“Our voice needs to rise up. Living in the North is not easy,” said Grand Chief Garrison Settee at a meeting on January 18, 2020, with the Honourable Marc Miller, Canada’s newest Minister of Indigenous Services Canada.
Grand Chief Settee took the time to outline many of the issues of concern for Northern First Nations during his initial meeting with the new Minister.

Grand Chief Garrison Settee (left) meets with the Honourable Marc Miller, Minister of Indigenous Services Canada
Some messages he shared during the meeting with the Minister are as follows:
“The Northern issues have been neglected for a long time. But we are here at this table to say we do not want to be neglected. We want that to change. We say that respectfully, we want to see change in the North.
When we come to meet with a Minister it is very important, it is very significant. I know that you take this very seriously. I respect you a lot for learning Mohawk.
We want to have a very meaningful relationship with your office. I believe that we need to see results from these meetings.
We welcomed the funding for Clinical Care Transformation, $43 million afforded to the North. I want to continue to say that the North is important and we want that to continue to be on the radar.
Northern people are special people. I am very proud of the people I represent, the Cree, the Dene, and the Oji-Cree. They have gone through a lot. Thousands have gone through residential schools and they survive to this day.

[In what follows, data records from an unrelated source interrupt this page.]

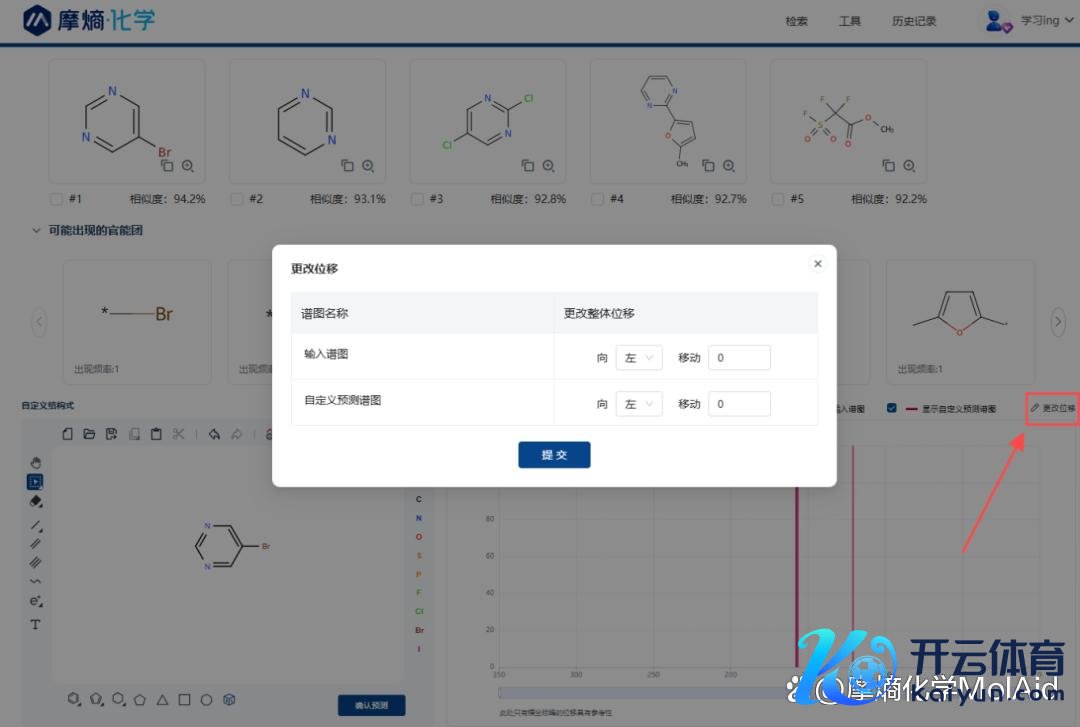Insert the cyclopentane ring template
Screen dimensions: 1080x727
click(x=141, y=699)
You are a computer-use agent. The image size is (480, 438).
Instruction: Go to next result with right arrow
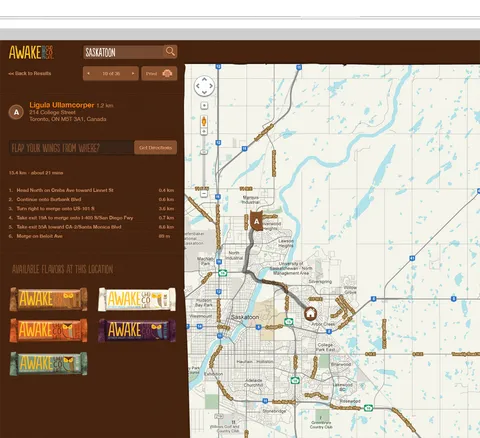(133, 73)
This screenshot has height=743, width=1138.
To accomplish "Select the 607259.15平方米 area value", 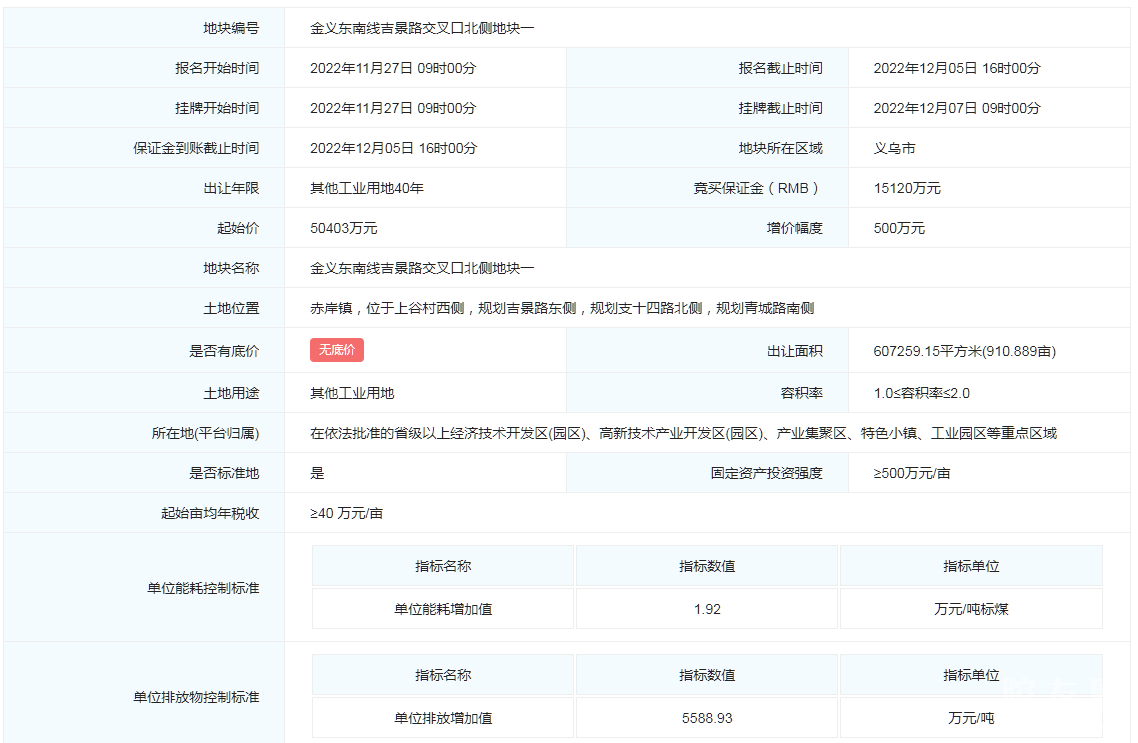I will click(x=964, y=351).
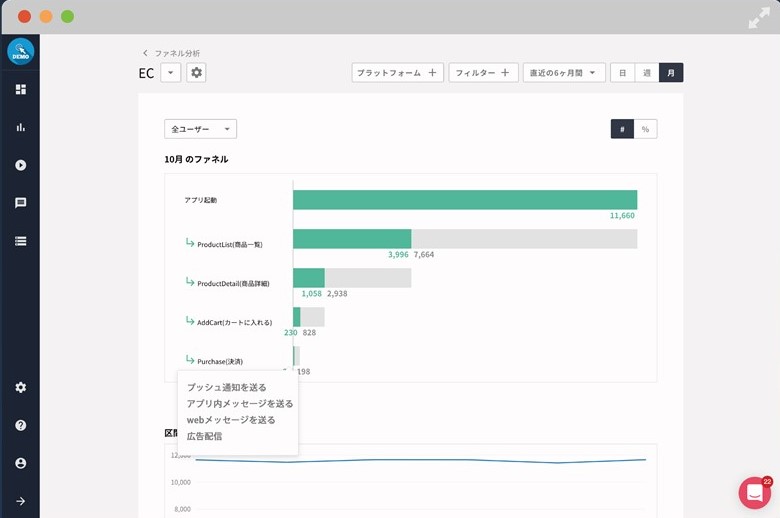Expand the EC funnel dropdown arrow

(x=170, y=73)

An 85 per cent unemployment rate in most First Nations is not acceptable.
Transportation is a challenge for people living in remote and isolated communities. The quality of health care that every person deserves is a challenge.
MKO is proposing a roundtable on issues focused on the North. A roundtable, engaged with our people and your people, to move things along and so things don’t get missed in the day to day.
[Education, housing, and power are a few of the issues he raised]
People should be able to have wooden stoves in their houses. We want to be proactive so that we don’t only react to emergencies. At least if the power goes out people can heat their homes.
Fifteen communities without all-weather roads and it’s 2020. I don’t think we can continue to live like that. I think that should be a mission for the Government of Canada. Tadoule Lake, Shamattawa… people waiting for four hours for a flight and then it’s cancelled, and that happens every day.
High-speed Internet is needed in the North. We are going to start pushing for that. There are First Nations that are crying out for us to help them and we need to help them.”
Grand Chief Settee shared more concerns than the ones listed in this post. He provided the Minister with a document outlining MKO’s concerns in greater detail. He thanks Minister Miller and his team for making the time to meet and listen to the concerns of Northern First Nations in Manitoba. He looks forward to a strong working relationship with Minister Miller.